1) West Virginia (17.1%)
2) Arkansas (18.8%)
3) Mississippi (19.4%)
4) Kentucky (19.7%)
5) Louisiana (20.3%)


Source
2nd Source 

Here, but that’s not all. What else does the South fail at? Right, let’s take at the “worst driving” records.

1. Louisiana
2. South Carolina
3. Mississippi
4. Texas
5. Alabama

So please, just know that if you are from the South, I truly and honestly believe that you are beneath me. I pity your educational systems (and drivers ed as well). If you’re from the South and you EVER in your life try to get into an argument with me, I will laugh at you in your face. You’re not worth my time. I hate the way people from Boston talk as well, but I can tolerate that much more than I can a hillbilly accent. I am extremely privileged to be living in Seattle. Where I was born and raised alone proves that I am far more intelligent than you are. If it ever came between a southerner having a job oppurtunity to work abroad and someone from a civilized place such as me, or somebody from New York or Conneticut or California, we are more likely to get hired. Just keep that in mind.

I really don’t consider Missouri a part of the south, so you all are excused. 

oh bless your heart. you’re hilarious. have you been watching too much of that blue collar comedy and jeff foxworthy? because you clearly ain’t been anywhere near the actual south. oh lordy, lordy, lordy. not to mention, hillbillies =/= rednecks =/= hicks. get your terms right, dearie. and WE’RE the only ones who can trash-talk the south.

also? you’re an idiot for thinking that “y’all” is “you’re”. it’s YOU. ALL. idiot. oh, and you say you’re “privileged”? more like you’re a prejudiced jackass who fell from the pretentiousness tree and got hit by every fucking branch all the way down. you’re a pathetic classist piece of shit and you can kiss my fucking college diploma, you fuck.

you may “pity” our “backwards, inbred, pathetic, poorly educated, horrible accented” existence, but i pity you because you’re clearly not as well-educated or intelligent as you seem to think you are. and it’s laughable that you think we’d never get hired over someone from one of those other states. it’s spelled Connecticut, by the way, dearie. and it’s opportunity, not oppurtunity.

now why don’t y’all just skedaddle on out and don’t come back now, ya hear?

Well, talk to me for ten minutes. I most certainly bear the greater of intellectual property in comparison to your own. Also, we call them shopping carts, accents most certainly vary between state lines, and Tennessee education, trust me, as someone who has been around the US due to Navy orders, it is better than California at the very least. Tennessee has Oak Ridge National Laboratory, which invented, among so many other things, the atomic bomb- which stopped WWII from being even more of a bloodbath then it already was. If you wish to provide a valid argument that I can’t disprove, you’ll find it hell to try.

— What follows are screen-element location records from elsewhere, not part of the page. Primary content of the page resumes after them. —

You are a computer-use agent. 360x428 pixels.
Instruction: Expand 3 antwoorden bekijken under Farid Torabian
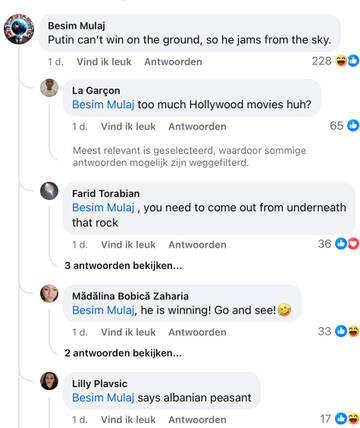tap(123, 266)
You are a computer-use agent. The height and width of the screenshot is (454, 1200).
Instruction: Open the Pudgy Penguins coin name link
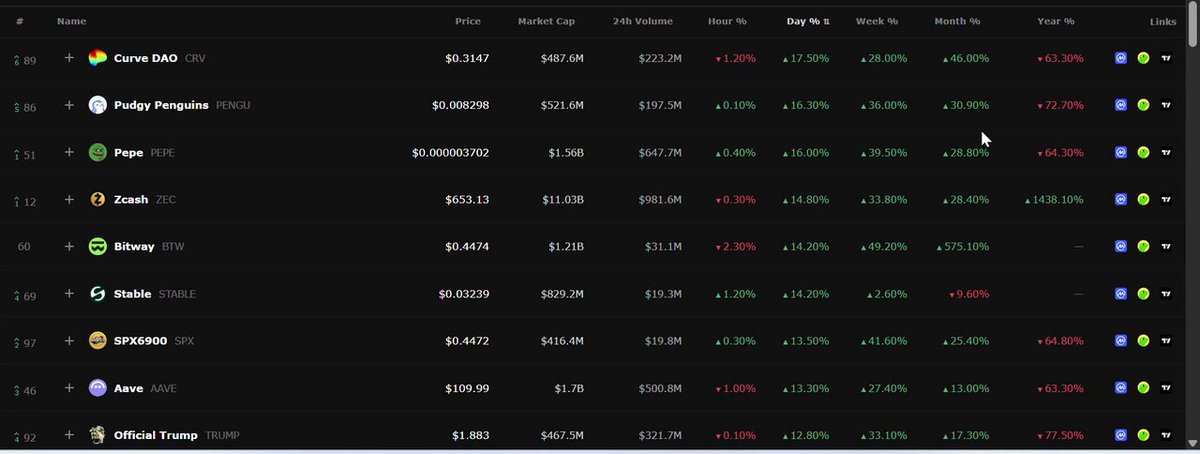[x=162, y=106]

*response to first two* Girls, you’re both pretty, shut up.

But seriously, who gives a shit about any of this?

Well I rather disdain the prospect of being prejudiced simply due to the popular ignorence of a hypocrite and the mason-dixie line. While I have not yet taken an IQ test, I’m actually alot more intelligent then most of everyone I meet, this includes my friends, including those with iQs of 125.
I know how the particle accelerator works because I thought it out for four minutes.
Honestly, the yank who posted this needs to learn to watch his mouth.

^^^ This

And there’s nothing wrong with Boston accents!